In general, the variations of the curves for the three nationalities under discussion have been nearly co-incident, as for example the high points in 1873 and 1882, and the low points in 1877, 1885, and 1898. The Danish immigration did not rise proportionately with the other two, especially in 1903, probably because of the democratizing of land-ownership in Denmark, and because of the remarkable improvement in methods of cultivation in the course of the nineteenth century.[153] No such decided improvements took place in the other peninsular kingdoms.
Another feature of the fluctuation is entitled to some consideration. In proportion to the population of those nations, the emigration from Norway and Sweden since 1870 has been very large, and such drafts as were made in the years 1882 or 1903 could not be expected to keep up. The periodicity of the ripening of a good “crop” of eligible emigrants for the great American West seems to have been since 1877 from five to eight years. In this connection it is a noteworthy fact that the population in each of the Scandinavian kingdoms, notwithstanding the great emigrations, has steadily tho slowly increased since 1850.[154] For the last decade of the nineteenth century, the figures for the increase were, Denmark, 16.6%, Norway, 10.6%, Sweden 7.3%, United States 20%.[155] In this statistical distribution, account must also be taken of the Scandinavians of the second generation, born in this country of foreign-born parents, since this element, racially speaking, is just as much an alien stock, with its inheritance of tendencies, temperament, and passions, as were the original immigrants. The census of 1910 enumerated among the foreign-born and the native-born of specified foreign parents:[156]
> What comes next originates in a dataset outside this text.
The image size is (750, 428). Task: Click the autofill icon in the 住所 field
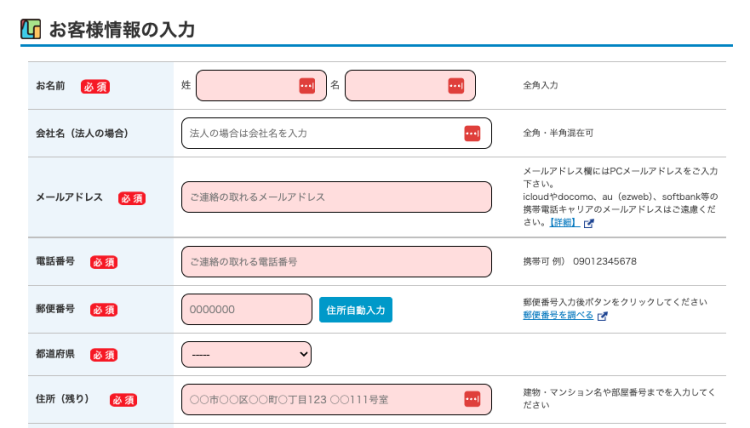[x=472, y=399]
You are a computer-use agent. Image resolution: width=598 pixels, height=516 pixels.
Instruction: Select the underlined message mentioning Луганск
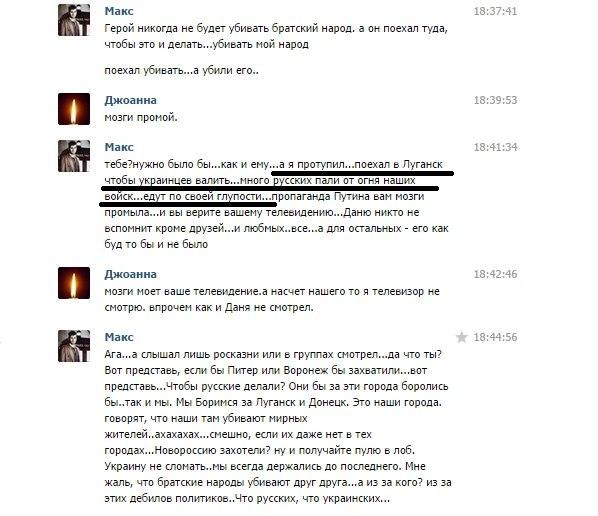[276, 204]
| Foreign-born white | Native white having both parents born in specified country | Total | |
| Danes | 181,621 | 147,648 | 329,269 |
| Norwegians | 403,858 | 410,951 | 814,809 |
| Swedes | 665,183 | 546,788 | 1,211,971 |
| ———— | ———— | ———— | |
| 1,250,662 | 1,105,387 | 2,356,049 |
To these must be added still another group, made up of those persons having a father born in Norway, Sweden, or Denmark, and a mother born in one of the other two countries, in other words, persons of pure Scandinavian descent. The number of such in 1910 was 72,152. It does not include, be it noted, those persons of equally pure Norse blood whose parents, one or both, were born in the United States. The minimum number of Scandinavians, then, in the United States in 1910, who must be taken into account in all calculations and estimates of power and influence exercised by that factor of the population, is 2,428,201. If it were desired to bring the estimate up to date, the immigration of 1910-1913 and an approximation of the increase of the native-born, would have to be included, and the grand total of persons of pure Northern stock would not be far from 2,700,000 at the present time (1913).
The distribution of this vast company to the different States of the Union is a consideration of primary importance. The detailed analysis of the motives, processes, and results of the occupation of the Northwestern States by the children of the Northlands, belongs in later chapters.[157] The reasons why the stream flowed to the north of Mason and Dixon’s Line are a combination of climate and a fear and hatred of slavery. If the movement from Scandinavia had begun fifty years earlier, before the anti-slavery agitation became acute, the New Norway and the New Sweden of the nineteenth century, would doubtless still have been in the North and probably in Ohio, Indiana, and Michigan, for very much the same reason that the Western Reserve was a New Connecticut.